Turning to the individual types of panels consumed, plywood will remain the largest product category, but is expected to grow slowly (if only because plywood consumption levels have already reached surprisingly high levels). From 67.5 million m3 in 2010, plywood consumption in domestic and export markets will rise to around 84.1 million m3 by 2013 (a 25% increase).

The second largest panel product will remain MDF/HDF, consumption of which will climb 30% in 2010-2013, from 43.9 million m3 to over 56 million m3, somewhat closing the gap with plywood.

Meanwhile, particleboard volumes are expected to jump from 12.9 million m3 to 18.9 million m3 over the 2010-2013 period (a 46% increase), but this will occur only if this product’s acceptance as a furniture panel grows rapidly over the next few years.

Potentially, particleboard growth could be a lot more limited than projected here.

Meanwhile, blockboard consumption is expected to record an increase from 16.5 million m3 to 21.4 million m3 over the same period (+30%).

Our overall forecast for panels continues to be conservative and we would not be surprised to see significantly higher consumption than projected.

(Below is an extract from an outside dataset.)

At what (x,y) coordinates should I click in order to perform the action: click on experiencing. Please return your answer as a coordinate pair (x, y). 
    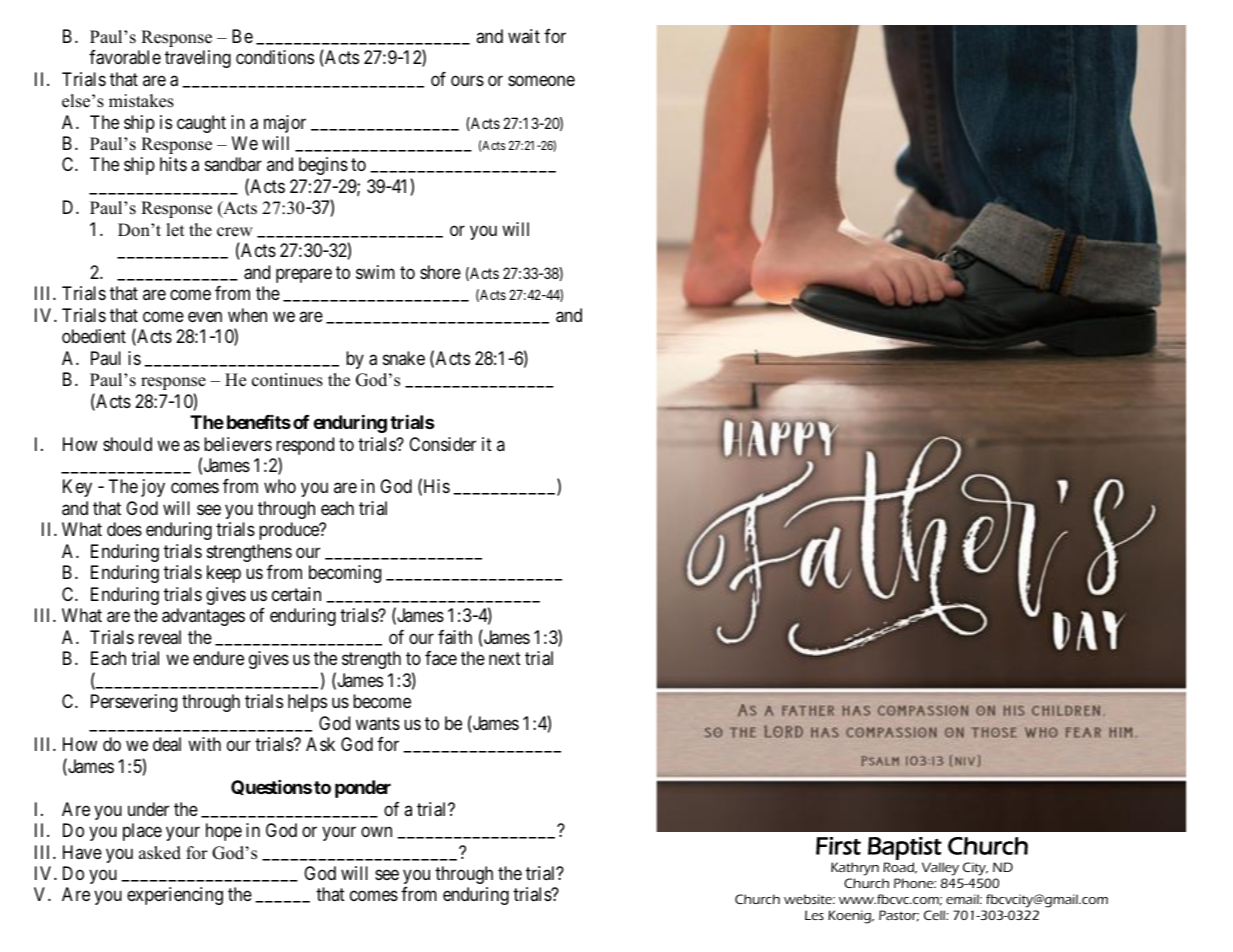
    Looking at the image, I should click on (175, 896).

Nevertheless, as the Chinese economy matures, it has to be expected that the extended string of back-to-back years of double-digit increases in wood based panel consumption will be broken. Growth rates will moderate, reflecting, in turn, flattening growth rates in construction and furniture markets in particular.

Nevertheless, in the near- to medium-term, China’s wood based panel markets will indeed fly higher, breaking still more records. And the bulk of this growth will be fed by domestic  panel producers either converting domestic logs or consuming residuals derived from both imported and domestic logs.

Consequently, China’s wood fibre markets will remain very tight, keeping upward pressure on panel producer manufacturing costs for years to come. But that is another story to be told elsewhere!